Metagenomic analysis of a sample from a patient with respiratory tract infection reveals the presence of a <tex>$\gamma$</tex>-papillomavirus
Farsani, Seyed M. Jazaeri
Faculty of Medicine and Health Sciences
Lausanne :Frontiers Research Foundation
Frontiers in microbiology. - Lausanne, 2010, currens
, 5 p.
University of Antwerp
Previously unknown or unexpected pathogens may be responsible for that proportion of respiratory diseases in which a causative agent cannot be identified. The application of broad-spectrum, sequence independent virus discovery techniques may be useful to reduce this proportion and widen our knowledge about respiratory pathogens. Thanks to the availability of high throughput sequencing (HTS) technology, it became today possible to detect viruses which are present at a very low load, but the clinical relevance of those viruses must be investigated.

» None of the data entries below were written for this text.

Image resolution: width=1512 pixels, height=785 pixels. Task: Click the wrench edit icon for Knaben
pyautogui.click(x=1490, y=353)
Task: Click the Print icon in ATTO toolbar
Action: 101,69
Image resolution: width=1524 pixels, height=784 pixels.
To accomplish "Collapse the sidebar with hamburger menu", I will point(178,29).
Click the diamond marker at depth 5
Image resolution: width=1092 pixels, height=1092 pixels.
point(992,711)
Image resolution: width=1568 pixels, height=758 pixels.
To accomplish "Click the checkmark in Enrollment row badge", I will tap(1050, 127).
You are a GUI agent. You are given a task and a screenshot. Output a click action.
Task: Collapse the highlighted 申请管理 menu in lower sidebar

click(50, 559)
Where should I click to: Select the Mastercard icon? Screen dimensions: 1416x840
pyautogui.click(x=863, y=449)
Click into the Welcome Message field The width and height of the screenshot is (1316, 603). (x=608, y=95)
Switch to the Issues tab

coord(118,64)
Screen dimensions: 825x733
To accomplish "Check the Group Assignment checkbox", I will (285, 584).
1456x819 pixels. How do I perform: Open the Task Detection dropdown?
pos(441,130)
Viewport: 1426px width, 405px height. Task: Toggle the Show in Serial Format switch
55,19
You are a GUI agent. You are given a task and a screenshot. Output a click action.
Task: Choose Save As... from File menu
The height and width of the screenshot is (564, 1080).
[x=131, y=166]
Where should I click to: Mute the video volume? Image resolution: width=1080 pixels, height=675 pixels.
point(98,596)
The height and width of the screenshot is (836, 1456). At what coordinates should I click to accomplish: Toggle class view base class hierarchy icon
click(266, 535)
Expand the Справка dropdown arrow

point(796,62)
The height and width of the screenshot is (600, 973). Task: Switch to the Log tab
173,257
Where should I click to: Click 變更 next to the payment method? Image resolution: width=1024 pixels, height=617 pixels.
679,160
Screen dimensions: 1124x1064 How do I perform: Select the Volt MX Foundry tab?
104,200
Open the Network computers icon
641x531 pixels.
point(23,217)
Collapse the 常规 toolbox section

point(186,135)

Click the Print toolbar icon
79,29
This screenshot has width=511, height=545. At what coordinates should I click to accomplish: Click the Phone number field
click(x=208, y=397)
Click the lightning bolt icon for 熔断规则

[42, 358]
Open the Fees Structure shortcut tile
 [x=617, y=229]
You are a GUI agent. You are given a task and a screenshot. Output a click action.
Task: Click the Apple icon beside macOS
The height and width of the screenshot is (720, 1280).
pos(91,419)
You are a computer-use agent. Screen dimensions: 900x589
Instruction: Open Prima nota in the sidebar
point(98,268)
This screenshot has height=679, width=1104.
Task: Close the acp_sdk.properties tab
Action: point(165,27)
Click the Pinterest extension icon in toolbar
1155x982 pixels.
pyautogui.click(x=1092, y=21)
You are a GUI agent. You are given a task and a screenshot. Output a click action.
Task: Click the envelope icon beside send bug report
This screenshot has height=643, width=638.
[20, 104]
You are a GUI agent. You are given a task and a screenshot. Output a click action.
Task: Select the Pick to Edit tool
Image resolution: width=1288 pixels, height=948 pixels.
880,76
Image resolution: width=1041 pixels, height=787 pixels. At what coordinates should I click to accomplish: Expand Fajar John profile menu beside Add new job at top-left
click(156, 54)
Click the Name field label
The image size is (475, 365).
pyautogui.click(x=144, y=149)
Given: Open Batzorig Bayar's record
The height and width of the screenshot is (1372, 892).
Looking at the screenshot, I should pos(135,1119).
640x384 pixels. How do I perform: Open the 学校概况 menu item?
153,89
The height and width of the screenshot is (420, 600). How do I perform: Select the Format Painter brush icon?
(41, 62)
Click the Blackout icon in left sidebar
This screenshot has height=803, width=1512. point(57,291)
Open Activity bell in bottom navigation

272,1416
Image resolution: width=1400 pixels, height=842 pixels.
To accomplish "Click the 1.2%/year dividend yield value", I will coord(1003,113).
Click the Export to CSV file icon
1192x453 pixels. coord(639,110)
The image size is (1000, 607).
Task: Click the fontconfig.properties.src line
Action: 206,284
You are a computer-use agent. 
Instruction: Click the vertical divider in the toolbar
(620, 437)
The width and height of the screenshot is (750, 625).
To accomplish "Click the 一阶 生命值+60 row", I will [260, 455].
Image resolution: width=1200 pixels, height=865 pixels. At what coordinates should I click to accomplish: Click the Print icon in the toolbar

In this study we used VIDISCA-454, a restriction enzyme based virus discovery method that utilizes Roche 454 HTS system, on a nasal swab collected from a subject with respiratory complaints. A γ-papillomavirus was detected (complete genome: 7142 bp) and its role in disease was investigated. Respiratory samples collected both during the acute phase of the illness and two weeks after full recovery contained the virus. The patient presented antibodies directed against the virus but there was no difference between IgG levels in blood samples collected during the acute phase and two weeks after full recovery. We therefore concluded that the detected γ-papillomavirus is unlikely to be the causative agent of the respiratory complaints and its presence in the nose of the patient is not related to the disease. Although HTS based virus discovery techniques proved their great potential as a tool to clarify the aetiology of some infectious diseases, the obtained information must be subjected to cautious interpretations. This study underlines the crucial importance of performing careful investigations on viruses identified when applying sensitive virus discovery techniques, since the mere identification of a virus and its presence in a clinical sample are not satisfactory proofs to establish a causative link with a disease.